Gli operatori scolastici infatti, avevano già subito una pesante riduzione delle ore di lavoro fissata dalle imprese che sono subentrate negli appalti. A Torino 180 lavoratori hanno visto il loro orario passare da 38 a 8 ore e da 25 a 5 ore. Stessa cosa accade nel resto del territorio. Più fortunati, si fa per dire, i lavoratori delle cooperative degli appalti in continuità, che nonostante la riduzione degli orari, hanno potuto usufruire della cassa integrazione. (L’articolo continua dopo il video)

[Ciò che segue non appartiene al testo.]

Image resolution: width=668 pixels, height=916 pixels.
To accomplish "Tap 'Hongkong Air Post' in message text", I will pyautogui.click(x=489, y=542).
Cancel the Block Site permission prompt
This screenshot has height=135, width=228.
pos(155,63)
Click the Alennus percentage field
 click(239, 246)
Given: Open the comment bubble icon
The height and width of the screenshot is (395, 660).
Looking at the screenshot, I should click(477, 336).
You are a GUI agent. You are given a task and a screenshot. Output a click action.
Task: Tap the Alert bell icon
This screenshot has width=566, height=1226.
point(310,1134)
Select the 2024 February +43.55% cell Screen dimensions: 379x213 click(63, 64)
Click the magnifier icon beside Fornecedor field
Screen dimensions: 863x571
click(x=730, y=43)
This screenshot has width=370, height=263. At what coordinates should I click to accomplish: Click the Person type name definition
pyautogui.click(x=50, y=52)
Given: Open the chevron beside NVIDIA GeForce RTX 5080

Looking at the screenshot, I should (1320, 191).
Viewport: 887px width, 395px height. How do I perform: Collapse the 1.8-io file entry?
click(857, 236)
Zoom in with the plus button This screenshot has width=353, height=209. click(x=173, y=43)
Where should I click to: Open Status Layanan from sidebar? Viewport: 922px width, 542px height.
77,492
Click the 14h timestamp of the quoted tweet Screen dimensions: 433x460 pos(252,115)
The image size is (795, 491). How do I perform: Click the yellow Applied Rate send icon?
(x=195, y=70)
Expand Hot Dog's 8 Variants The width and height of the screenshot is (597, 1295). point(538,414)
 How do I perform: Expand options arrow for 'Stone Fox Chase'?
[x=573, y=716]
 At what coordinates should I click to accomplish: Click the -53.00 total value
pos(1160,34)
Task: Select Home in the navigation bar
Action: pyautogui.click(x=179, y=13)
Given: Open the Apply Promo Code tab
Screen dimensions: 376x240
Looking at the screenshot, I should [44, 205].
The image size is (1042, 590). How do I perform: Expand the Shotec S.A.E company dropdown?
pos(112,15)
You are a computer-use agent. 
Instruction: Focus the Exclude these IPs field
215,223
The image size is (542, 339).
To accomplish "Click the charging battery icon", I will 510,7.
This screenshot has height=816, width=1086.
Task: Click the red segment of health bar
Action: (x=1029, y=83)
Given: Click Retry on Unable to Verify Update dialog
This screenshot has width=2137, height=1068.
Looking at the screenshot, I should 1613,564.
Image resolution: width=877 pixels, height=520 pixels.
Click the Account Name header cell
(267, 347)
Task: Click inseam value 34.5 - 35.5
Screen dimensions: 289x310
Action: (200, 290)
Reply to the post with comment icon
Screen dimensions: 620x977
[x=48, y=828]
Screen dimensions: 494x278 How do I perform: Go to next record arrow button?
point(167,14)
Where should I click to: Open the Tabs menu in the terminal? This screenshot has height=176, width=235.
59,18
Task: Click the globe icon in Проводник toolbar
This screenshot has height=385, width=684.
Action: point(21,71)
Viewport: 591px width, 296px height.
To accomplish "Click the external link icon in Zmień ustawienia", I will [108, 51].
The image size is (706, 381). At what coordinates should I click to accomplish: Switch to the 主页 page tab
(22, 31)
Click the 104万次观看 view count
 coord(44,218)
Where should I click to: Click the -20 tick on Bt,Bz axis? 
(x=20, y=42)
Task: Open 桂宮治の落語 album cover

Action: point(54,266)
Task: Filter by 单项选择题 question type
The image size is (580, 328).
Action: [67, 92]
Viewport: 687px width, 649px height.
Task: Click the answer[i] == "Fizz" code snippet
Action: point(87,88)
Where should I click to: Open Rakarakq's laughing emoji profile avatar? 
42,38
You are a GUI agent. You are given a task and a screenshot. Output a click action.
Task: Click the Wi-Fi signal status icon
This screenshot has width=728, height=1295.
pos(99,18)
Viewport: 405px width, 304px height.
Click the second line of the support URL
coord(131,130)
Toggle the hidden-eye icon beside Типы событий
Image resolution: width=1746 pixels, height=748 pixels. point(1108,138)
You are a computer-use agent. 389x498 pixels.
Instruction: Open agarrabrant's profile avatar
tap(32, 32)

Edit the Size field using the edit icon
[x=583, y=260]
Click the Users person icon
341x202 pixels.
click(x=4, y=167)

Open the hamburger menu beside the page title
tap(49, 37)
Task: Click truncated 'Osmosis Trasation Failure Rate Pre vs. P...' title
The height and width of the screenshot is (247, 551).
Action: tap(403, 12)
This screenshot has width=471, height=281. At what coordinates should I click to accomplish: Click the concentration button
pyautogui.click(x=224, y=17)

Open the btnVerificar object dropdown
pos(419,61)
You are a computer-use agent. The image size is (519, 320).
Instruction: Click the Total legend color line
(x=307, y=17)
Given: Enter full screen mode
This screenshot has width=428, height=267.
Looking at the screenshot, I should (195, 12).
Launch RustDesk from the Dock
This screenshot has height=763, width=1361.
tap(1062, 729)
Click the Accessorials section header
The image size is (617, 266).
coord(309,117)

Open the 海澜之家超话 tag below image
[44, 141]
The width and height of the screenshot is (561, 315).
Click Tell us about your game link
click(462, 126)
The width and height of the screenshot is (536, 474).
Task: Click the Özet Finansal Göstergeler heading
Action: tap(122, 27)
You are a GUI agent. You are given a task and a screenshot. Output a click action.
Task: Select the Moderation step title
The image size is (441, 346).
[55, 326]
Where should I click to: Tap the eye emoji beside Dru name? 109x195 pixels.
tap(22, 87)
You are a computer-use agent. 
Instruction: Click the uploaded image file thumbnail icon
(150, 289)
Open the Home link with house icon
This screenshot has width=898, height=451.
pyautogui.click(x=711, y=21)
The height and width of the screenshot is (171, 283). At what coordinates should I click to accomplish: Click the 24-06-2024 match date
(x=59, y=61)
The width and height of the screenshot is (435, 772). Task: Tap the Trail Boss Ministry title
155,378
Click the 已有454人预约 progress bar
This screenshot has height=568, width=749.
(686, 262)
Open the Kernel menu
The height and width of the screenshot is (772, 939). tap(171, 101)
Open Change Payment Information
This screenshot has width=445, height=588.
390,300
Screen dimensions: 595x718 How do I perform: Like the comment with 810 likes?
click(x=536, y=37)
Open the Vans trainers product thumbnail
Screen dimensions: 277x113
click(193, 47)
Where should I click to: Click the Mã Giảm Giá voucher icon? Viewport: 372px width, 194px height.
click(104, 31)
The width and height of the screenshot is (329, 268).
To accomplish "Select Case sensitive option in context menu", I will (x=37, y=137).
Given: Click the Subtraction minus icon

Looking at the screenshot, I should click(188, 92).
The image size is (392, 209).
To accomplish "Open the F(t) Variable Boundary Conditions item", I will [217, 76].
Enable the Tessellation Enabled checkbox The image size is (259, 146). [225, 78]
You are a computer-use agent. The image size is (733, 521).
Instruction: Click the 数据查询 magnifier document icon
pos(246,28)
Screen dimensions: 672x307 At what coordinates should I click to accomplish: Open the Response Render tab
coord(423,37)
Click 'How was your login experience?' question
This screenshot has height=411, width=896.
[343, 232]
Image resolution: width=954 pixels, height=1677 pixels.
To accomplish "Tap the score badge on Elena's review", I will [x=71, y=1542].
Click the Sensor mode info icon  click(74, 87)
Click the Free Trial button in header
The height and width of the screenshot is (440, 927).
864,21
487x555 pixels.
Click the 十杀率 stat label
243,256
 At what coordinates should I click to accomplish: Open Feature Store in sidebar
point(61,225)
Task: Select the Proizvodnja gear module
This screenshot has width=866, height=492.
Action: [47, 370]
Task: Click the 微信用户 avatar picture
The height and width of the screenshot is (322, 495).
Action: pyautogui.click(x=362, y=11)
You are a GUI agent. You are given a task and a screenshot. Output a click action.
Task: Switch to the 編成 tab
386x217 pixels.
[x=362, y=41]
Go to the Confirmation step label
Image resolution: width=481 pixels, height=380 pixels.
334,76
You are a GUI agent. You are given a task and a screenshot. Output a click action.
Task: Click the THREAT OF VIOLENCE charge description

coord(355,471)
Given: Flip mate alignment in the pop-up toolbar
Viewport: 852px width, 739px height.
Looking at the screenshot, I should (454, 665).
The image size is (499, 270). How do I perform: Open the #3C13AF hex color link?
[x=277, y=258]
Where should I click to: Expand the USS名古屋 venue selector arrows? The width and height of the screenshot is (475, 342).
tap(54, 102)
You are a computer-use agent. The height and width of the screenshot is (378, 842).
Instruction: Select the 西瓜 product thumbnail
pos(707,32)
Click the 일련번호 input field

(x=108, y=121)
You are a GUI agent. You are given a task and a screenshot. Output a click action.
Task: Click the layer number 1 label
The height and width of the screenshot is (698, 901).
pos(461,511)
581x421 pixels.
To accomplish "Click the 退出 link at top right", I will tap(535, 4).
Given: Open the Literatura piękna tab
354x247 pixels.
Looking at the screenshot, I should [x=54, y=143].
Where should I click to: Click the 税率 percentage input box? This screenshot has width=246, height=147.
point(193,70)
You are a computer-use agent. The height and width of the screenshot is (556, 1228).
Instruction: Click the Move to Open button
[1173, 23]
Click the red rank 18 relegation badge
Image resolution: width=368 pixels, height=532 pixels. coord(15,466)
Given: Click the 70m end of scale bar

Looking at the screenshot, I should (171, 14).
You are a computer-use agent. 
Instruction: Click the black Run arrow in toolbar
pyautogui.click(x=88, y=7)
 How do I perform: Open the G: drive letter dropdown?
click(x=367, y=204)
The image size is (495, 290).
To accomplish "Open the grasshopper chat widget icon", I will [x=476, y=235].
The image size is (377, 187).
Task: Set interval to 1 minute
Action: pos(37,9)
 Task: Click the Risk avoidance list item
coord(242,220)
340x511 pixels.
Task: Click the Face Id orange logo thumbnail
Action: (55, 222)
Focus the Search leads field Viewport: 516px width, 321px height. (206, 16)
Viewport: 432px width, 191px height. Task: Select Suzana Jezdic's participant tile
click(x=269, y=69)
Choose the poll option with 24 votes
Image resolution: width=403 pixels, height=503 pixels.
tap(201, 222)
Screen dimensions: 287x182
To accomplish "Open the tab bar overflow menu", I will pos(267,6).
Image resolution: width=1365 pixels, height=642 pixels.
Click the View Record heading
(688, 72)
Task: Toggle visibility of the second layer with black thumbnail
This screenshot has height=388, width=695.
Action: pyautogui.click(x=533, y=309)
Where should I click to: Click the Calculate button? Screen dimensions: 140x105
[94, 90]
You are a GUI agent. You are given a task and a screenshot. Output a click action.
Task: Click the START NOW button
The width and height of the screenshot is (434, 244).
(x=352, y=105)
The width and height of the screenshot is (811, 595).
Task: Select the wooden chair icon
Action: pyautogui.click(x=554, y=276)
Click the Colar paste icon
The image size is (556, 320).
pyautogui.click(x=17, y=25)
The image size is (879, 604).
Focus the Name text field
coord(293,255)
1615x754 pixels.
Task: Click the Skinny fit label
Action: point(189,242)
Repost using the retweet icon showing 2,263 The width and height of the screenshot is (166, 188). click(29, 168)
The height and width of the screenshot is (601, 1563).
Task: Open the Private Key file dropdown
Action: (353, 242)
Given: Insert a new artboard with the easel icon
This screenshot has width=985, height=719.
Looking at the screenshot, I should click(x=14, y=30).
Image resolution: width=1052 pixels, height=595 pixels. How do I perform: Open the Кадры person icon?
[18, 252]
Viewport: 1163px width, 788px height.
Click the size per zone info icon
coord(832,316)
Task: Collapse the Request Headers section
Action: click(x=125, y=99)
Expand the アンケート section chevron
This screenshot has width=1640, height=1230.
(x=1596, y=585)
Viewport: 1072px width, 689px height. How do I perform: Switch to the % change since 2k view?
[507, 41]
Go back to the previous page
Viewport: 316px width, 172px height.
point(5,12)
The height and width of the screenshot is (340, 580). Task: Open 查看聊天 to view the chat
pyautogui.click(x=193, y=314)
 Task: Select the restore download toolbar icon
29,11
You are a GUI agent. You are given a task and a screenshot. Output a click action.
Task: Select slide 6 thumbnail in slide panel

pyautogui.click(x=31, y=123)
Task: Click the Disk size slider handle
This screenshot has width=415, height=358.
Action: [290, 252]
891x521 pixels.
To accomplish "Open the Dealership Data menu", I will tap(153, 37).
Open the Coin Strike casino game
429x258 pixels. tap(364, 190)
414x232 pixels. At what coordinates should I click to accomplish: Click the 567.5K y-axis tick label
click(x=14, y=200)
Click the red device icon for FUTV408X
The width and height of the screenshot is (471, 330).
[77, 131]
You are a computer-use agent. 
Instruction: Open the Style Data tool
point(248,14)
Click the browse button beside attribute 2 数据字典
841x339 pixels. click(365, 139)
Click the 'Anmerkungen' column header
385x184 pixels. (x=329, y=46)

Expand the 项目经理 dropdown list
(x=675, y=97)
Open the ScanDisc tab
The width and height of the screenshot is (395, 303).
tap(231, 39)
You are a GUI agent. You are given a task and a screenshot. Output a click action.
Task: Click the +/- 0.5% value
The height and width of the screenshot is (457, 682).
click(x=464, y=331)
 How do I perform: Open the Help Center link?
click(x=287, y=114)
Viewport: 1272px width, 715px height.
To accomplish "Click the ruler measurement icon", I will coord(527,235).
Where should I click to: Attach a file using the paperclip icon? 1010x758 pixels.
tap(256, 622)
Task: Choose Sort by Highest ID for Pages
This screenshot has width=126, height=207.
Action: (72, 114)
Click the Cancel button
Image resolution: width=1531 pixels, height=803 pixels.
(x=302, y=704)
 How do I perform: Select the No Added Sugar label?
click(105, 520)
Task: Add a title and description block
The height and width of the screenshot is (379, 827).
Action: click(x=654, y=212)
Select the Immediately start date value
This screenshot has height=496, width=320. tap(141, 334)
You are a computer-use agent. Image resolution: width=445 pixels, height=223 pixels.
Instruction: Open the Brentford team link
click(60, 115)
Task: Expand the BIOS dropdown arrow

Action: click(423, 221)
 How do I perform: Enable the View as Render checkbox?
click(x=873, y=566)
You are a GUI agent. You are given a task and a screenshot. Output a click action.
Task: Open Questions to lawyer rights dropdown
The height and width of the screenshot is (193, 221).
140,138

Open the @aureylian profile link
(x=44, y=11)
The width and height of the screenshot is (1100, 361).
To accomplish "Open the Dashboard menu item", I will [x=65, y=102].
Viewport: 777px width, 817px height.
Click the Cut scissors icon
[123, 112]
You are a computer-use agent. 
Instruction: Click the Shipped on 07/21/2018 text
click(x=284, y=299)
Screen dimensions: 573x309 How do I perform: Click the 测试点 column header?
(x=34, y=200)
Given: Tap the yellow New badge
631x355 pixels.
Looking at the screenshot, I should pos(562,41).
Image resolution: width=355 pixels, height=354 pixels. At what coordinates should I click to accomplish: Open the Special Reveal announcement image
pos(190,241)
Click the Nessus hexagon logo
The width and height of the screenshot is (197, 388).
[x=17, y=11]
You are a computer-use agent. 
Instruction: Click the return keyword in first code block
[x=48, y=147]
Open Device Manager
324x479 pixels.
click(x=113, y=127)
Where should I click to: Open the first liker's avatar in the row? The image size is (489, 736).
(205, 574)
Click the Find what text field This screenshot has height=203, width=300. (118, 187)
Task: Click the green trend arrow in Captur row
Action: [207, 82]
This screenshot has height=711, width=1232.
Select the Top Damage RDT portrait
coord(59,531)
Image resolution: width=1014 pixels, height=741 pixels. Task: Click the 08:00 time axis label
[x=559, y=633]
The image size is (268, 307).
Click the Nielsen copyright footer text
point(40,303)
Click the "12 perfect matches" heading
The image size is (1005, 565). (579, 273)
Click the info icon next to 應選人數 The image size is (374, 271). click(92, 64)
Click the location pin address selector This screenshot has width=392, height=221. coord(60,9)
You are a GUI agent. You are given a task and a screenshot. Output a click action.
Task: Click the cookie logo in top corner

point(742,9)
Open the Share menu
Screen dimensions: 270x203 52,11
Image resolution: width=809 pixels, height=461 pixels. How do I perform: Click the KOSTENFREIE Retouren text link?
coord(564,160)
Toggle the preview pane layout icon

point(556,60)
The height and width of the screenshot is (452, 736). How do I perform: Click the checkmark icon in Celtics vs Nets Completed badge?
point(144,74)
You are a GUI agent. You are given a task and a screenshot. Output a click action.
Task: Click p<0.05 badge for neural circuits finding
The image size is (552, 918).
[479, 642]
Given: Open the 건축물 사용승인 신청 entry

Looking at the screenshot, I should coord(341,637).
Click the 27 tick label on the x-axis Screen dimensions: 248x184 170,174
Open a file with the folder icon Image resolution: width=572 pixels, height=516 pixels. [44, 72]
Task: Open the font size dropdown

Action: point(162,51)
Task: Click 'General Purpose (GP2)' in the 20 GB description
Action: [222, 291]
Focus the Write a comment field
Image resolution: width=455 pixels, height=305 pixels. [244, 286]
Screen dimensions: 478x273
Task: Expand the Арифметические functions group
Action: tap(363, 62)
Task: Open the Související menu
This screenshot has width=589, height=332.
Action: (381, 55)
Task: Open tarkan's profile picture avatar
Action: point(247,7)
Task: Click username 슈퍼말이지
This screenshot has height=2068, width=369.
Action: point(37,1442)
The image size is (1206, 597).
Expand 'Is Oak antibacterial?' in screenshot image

«L’accordo Nazionale da una prima risposta al problema generale, ma rimangono le criticità relative per la sicurezza dei bimbi ad oggi non risolte e l’atteggiamento di chiusura delle imprese al ripristino delle ore». La richiesta è: «Il ripristino delle ore contrattuali ed il ricorso agli ammortizzatori sociali in ottemperanza all’accordo siglato tra Miur e OO.SS. L’apertura di un tavolo di monitoraggio regionale con la presenza delle istituzioni provinciali, locali, le organizzazioni sindacali e le imprese che verifichi la gestione degli esuberi e l’andamento degli esuberi e l’andamento dei servizi nelle istituzioni scolastiche».
La situazione quindi, con scuole sempre meno pulite e sicure, diventa ogni giorno sempre più insostenibile. I lavoratori sempre più arrabbiati, non trovano altra soluzione se non quella scendere di nuovo in piazza per far valere i propri diritti.